We are pleased to introduce a number of exciting new features to AzureWatch!

Support for multiple Azure subscriptions

Users can now instrument a single AzureWatch account to monitor and auto-scale any number of Azure Subscriptions (previously the limit was one).  Furthermore, users no longer need to transfer all of their diagnostic data into a single storage account.  AzureWatch will automatically detect which storage account a particular Role is transferring its diagnostic data to.  This should simplify account management, billing and configuration steps for AzureWatch users.

 

Support for alerts based on conditions of individual servers

In addition to receiving alerts based on metrics aggregated across all servers within a compute Role, AzureWatch users can now receive alerts based on conditions of individual servers.  This can help support personnel quickly pin-point problematic servers and take appropriate action.

 

Support for self-healing!

In addition to generating alerts for individual servers, AzureWatch can now automatically reboot or re-image servers!  This is particularly useful for servers that are leaking memory, disk space, or other resources.

 

Enhanced support for multiple mailboxes

AzureWatch can now send alerts to multiple mailboxes at an account level.  Furthermore, each individual alert can be further customized to be sent to more mailboxes if needed. This lets AzureWatch users send alerts of different priority levels or areas of responsibility to different contacts.

 

In Detail

Each rule now has a flag (1) that allows it to inspect metric data server-by-server OR aggregated across all servers within a Role.  If a Rule is inspecting metric data across all servers within a Role (the default scenario) it can auto-scale servers within that Role and send out alerts based on general conditions of all servers within a Role.  However, if users choose to evaluate a particular rule on an individual server basis, it  can reboot or re-image servers instead (2).  This is obviously very useful for conditions related to memory leaks, fragmented or leaking disk space, accumulating "stuck" IIS requests, etc.  While AzureWatch uses Azure Service Management API in order to request rebooting and re-imaging of servers, users should exercise caution and consider putting appropriate thresholds or throttling in place to avoid inappropriate reboots.  

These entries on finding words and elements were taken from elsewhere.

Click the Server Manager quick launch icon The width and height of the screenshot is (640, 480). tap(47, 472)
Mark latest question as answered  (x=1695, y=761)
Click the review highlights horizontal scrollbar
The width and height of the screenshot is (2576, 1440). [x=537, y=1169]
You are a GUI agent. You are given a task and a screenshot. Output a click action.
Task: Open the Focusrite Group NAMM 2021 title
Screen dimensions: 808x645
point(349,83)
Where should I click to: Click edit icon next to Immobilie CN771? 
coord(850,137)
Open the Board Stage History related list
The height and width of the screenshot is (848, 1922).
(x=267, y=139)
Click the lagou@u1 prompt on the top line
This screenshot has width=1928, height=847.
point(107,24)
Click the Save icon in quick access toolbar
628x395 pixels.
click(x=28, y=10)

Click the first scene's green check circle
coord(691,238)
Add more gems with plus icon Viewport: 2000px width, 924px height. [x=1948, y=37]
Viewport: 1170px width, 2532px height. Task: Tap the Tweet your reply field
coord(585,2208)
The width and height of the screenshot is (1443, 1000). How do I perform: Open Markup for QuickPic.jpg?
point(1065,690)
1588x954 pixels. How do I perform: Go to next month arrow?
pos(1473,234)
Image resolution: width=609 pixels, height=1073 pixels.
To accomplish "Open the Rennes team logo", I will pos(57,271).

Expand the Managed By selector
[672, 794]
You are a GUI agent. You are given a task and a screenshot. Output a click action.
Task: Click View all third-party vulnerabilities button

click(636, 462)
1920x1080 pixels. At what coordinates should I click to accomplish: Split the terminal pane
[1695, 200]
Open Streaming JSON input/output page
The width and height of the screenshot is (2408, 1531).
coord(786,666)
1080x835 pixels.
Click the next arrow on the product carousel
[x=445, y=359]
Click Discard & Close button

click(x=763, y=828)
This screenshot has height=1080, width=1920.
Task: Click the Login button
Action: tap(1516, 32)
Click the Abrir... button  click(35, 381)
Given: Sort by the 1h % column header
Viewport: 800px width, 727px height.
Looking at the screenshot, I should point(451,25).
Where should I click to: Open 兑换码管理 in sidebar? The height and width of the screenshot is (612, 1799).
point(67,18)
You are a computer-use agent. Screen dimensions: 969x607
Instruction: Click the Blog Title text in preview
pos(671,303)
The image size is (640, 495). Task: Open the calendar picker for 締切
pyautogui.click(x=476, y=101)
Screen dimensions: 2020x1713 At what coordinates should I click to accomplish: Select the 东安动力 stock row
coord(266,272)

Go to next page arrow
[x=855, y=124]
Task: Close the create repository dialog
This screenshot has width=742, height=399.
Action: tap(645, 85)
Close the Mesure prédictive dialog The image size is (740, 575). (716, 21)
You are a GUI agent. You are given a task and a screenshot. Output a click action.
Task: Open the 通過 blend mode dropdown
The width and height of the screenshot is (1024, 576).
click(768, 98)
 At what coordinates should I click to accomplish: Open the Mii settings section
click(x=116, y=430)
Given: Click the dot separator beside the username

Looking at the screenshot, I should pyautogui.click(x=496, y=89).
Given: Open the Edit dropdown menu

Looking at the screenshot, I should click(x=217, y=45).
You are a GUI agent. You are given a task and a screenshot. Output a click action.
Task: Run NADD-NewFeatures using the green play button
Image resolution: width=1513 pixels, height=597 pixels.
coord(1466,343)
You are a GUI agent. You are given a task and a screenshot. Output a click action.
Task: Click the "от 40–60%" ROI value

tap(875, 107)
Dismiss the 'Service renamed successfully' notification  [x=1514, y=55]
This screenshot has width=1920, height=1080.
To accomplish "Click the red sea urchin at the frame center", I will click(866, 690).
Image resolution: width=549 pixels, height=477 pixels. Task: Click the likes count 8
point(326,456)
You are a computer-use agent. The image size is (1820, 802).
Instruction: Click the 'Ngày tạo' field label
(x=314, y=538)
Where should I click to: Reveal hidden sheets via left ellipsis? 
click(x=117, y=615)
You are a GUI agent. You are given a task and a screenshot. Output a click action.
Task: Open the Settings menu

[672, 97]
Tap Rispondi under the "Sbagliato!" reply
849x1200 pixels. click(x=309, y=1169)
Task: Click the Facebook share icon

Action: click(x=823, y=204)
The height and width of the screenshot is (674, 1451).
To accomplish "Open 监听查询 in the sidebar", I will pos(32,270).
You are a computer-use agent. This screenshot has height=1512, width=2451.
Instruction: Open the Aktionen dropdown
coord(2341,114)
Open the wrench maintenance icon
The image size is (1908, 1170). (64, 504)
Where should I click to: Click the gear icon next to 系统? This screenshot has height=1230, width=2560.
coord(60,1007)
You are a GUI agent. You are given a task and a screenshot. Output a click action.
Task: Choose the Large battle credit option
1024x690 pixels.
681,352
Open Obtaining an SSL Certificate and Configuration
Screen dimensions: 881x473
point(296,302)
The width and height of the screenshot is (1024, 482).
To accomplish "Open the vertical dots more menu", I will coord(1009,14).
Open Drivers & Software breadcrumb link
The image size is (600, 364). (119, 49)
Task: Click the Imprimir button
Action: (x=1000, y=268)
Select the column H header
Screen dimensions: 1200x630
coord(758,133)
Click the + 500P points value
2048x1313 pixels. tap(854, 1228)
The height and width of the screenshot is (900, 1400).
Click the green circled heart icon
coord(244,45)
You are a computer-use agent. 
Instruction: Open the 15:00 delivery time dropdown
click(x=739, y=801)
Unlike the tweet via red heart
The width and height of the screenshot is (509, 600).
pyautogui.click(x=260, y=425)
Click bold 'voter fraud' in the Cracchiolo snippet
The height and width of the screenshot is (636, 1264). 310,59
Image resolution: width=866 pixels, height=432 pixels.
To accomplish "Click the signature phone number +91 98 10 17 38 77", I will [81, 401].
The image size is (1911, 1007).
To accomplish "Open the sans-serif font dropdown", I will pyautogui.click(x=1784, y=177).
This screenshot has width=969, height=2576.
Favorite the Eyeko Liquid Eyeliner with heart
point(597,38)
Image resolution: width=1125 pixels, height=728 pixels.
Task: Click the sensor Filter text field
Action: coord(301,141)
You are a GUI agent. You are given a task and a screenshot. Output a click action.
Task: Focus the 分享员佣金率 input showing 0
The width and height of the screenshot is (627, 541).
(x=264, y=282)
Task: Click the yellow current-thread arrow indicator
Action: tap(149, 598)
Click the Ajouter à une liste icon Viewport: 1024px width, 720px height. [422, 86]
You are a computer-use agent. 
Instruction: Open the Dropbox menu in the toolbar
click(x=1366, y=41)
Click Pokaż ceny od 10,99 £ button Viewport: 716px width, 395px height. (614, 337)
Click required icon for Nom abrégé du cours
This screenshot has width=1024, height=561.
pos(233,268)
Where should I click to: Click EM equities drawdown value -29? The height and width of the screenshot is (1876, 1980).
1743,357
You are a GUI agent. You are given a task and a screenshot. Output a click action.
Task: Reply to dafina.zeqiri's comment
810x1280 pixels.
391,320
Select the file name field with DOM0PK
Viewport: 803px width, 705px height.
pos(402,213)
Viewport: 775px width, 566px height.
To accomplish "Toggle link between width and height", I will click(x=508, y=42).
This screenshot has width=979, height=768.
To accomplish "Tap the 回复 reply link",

When performing any sort of an action based on Rule (scaling, rebooting, or simply alerting), AzureWatch will send notification to every mailbox specified at the account level.  However, more mailboxes can be configured at an individual Rule level (3).

 

Remarks

When Azure reboots a server (role instance), it will take it offline, restart the underlying operating system for that server, and brings the role instance back online. Any data that is written to the local disk is persisted across reboots. Any data that is in-memory is lost.

When Azure reimages a server (role instance), it will take it offline and write a fresh installation of the Windows Azure guest operating system to the virtual machine. The instance is then brought back online. Windows Azure attempts to maintain data in any local storage resources when the server is reimaged; however, in case of a transient hardware failure, the local storage resource may be lost.  Any data that is written to a local directory other than that defined by the local storage resource will be lost when the instance is reimaged.